A presença digital de quem ocupa a posição de CEO amplia a percepção de valor quando fortalece a empresa. Em contrapartida, pode reduzir a atratividade quando revela dependência, inconsistência, personalismo ou fragilidade reputacional. Uma liderança invisível em um mercado hiperconectado também comunica algo: pode transmitir discrição, mas igualmente distância; pode preservar privacidade, mas também limitar a influência em momentos decisivos. Por isso, a pergunta que realmente importa é uma só: quanto da confiança depositada nessa empresa está ancorada na autoridade pública de quem a lidera? A resposta tem implicações diretas sobre percepção de risco, atratividade para investidores e potencial de valorização.

Por que a reputação digital é uma infraestrutura, e não uma vitrine?

Porque, quando construída com inteligência, a autoridade digital do CEO organiza a forma como o mercado entende a empresa antes mesmo de negociar com ela.

Ela prepara o mercado para compreender o negócio, organiza a narrativa de crescimento, dá visibilidade à visão estratégica e atrai stakeholders qualificados.
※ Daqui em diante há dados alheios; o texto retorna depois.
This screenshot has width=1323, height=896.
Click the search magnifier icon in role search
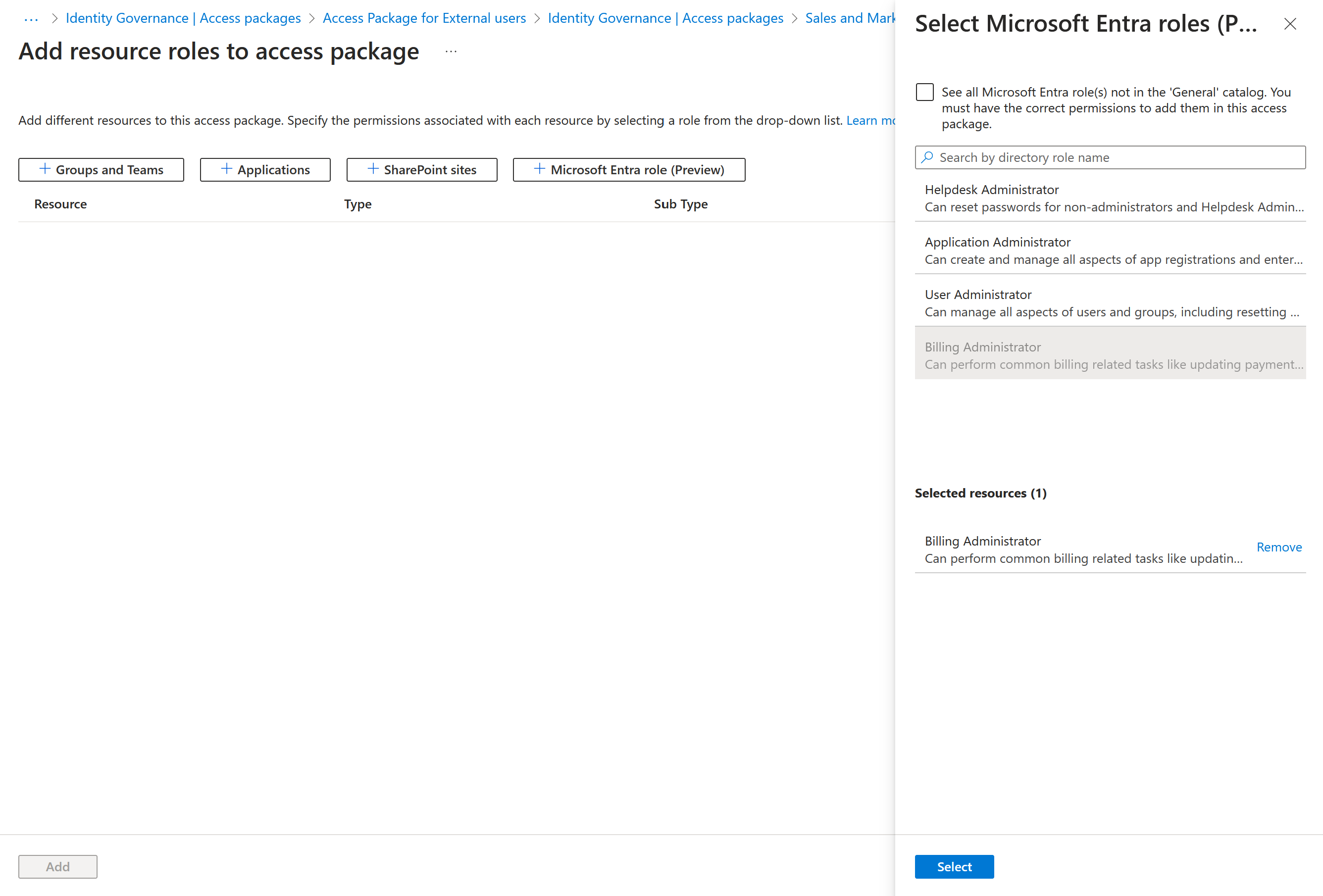point(928,157)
Por isso, conecta-se diretamente à estratégia do negócio: do mapa de oportunidades que orienta onde crescer à avaliação e estratégia de canais por onde a empresa se relaciona com seus públicos. Cria, assim, uma camada de valor que não aparece no EBITDA, o lucro antes de juros, impostos, depreciação e amortização, mas influencia diretamente como o negócio é percebido e precificado.

Se a autoridade da liderança gera demanda, abre portas, atrai talentos, fortalece a marca e acelera relacionamentos, ela precisa ser tratada como ativo. Se a empresa depende em excesso desse rosto para sustentar a reputação, isso precisa ser tratado como risco. Em ambos os casos, o tema saiu do território da comunicação e entrou no território do valuation.
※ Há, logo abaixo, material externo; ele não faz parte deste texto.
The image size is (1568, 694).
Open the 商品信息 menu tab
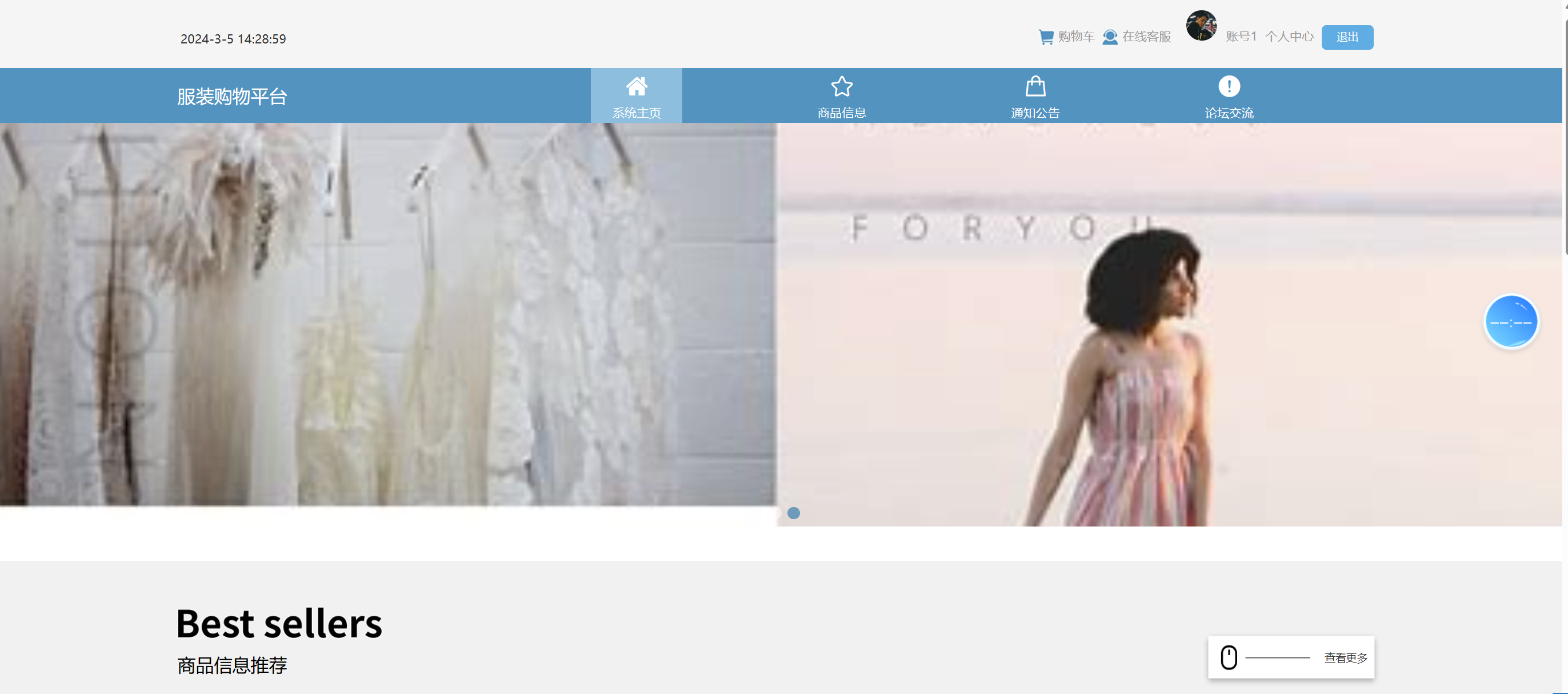[841, 113]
A autoridade digital do CEO é a nova due diligence que ainda não tem nome formal, mas já está em curso. A reputação digital virou uma camada antecipada de validação e, nesse contexto, a ausência também comunica. Para quem lidera uma empresa que pode um dia ser avaliada, vendida ou aberta a sócios, construir essa autoridade com consistência deixou de ser uma escolha de imagem e passou a ser uma decisão de valor.

Lyana Bittencourt

CEO do Grupo BITTENCOURT

Perguntas frequentes

O que é autoridade digital de um CEO?

É a capacidade de uma liderança executiva gerar confiança qualificada no mercado por meio de sua presença pública. Não se confunde com popularidade: trata-se de credibilidade, relevância e influência sobre decisões, mesmo sem grande audiência.
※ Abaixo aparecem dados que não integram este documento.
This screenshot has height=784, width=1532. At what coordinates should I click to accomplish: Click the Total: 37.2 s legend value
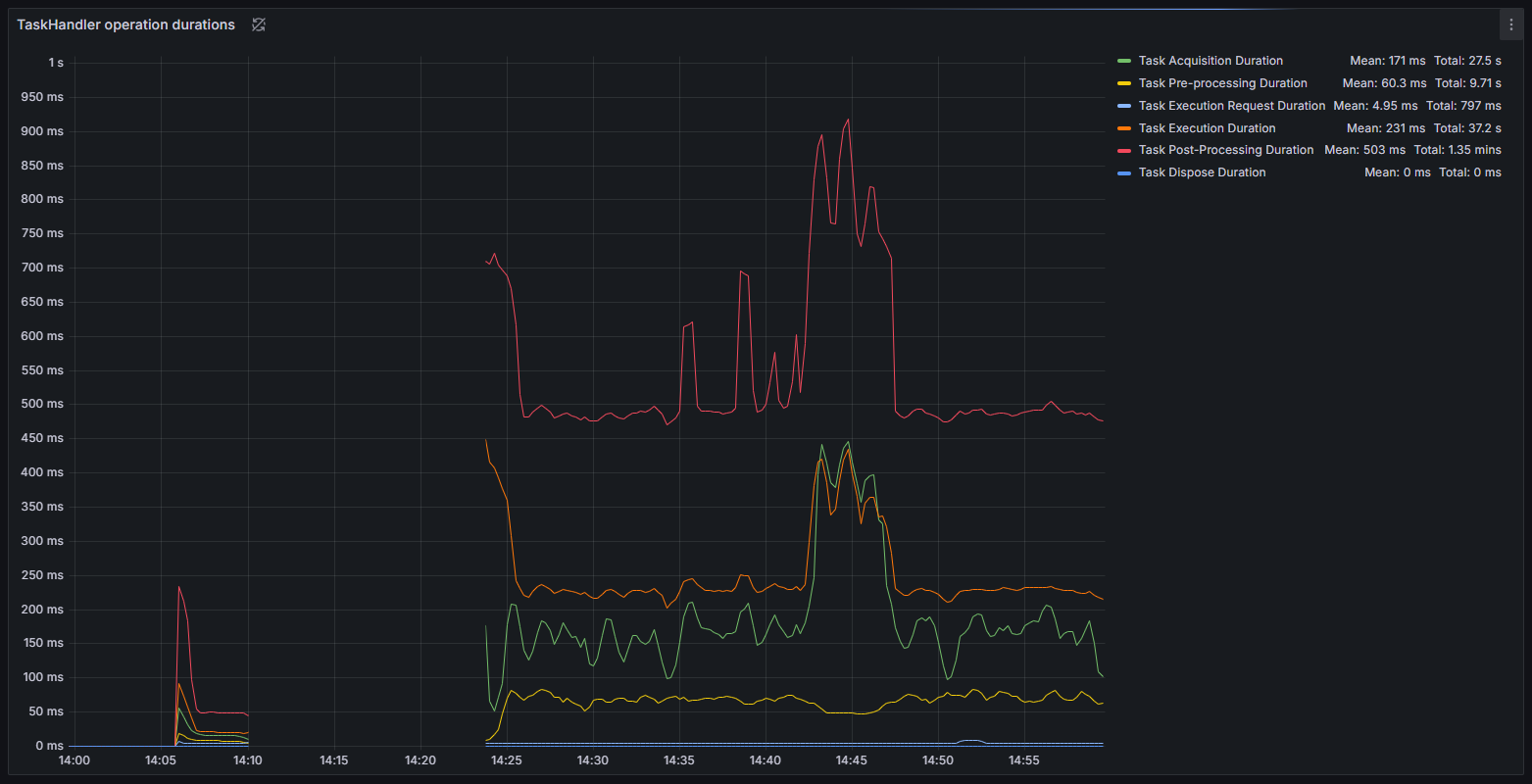pos(1463,128)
Por que a presença digital do CEO entra na due diligence?

Porque parte da confiança do mercado na empresa está ancorada na liderança. Quem compra precisa avaliar se essa autoridade é transferível para a companhia ou se a reputação depende demais de uma única pessoa.

A autoridade digital aumenta o valuation?

Pode ampliar a percepção de valor quando fortalece a marca e reduz incertezas na transição. Por outro lado, pode virar risco quando revela dependência excessiva, personalismo ou fragilidade reputacional.

Qual é a diferença entre autoridade e popularidade?

Popularidade está ligada ao alcance e pode ser volátil. Autoridade está ligada à confiança e à credibilidade, e funciona como capital reputacional sustentável ao longo do tempo.

Como construir autoridade digital de forma consistente?

Com posicionamento claro, coerência entre a marca pessoal da liderança e a estratégia da empresa, narrativa de continuidade e produção consistente de conteúdo relevante, evitando o personalismo que concentra risco em uma só figura.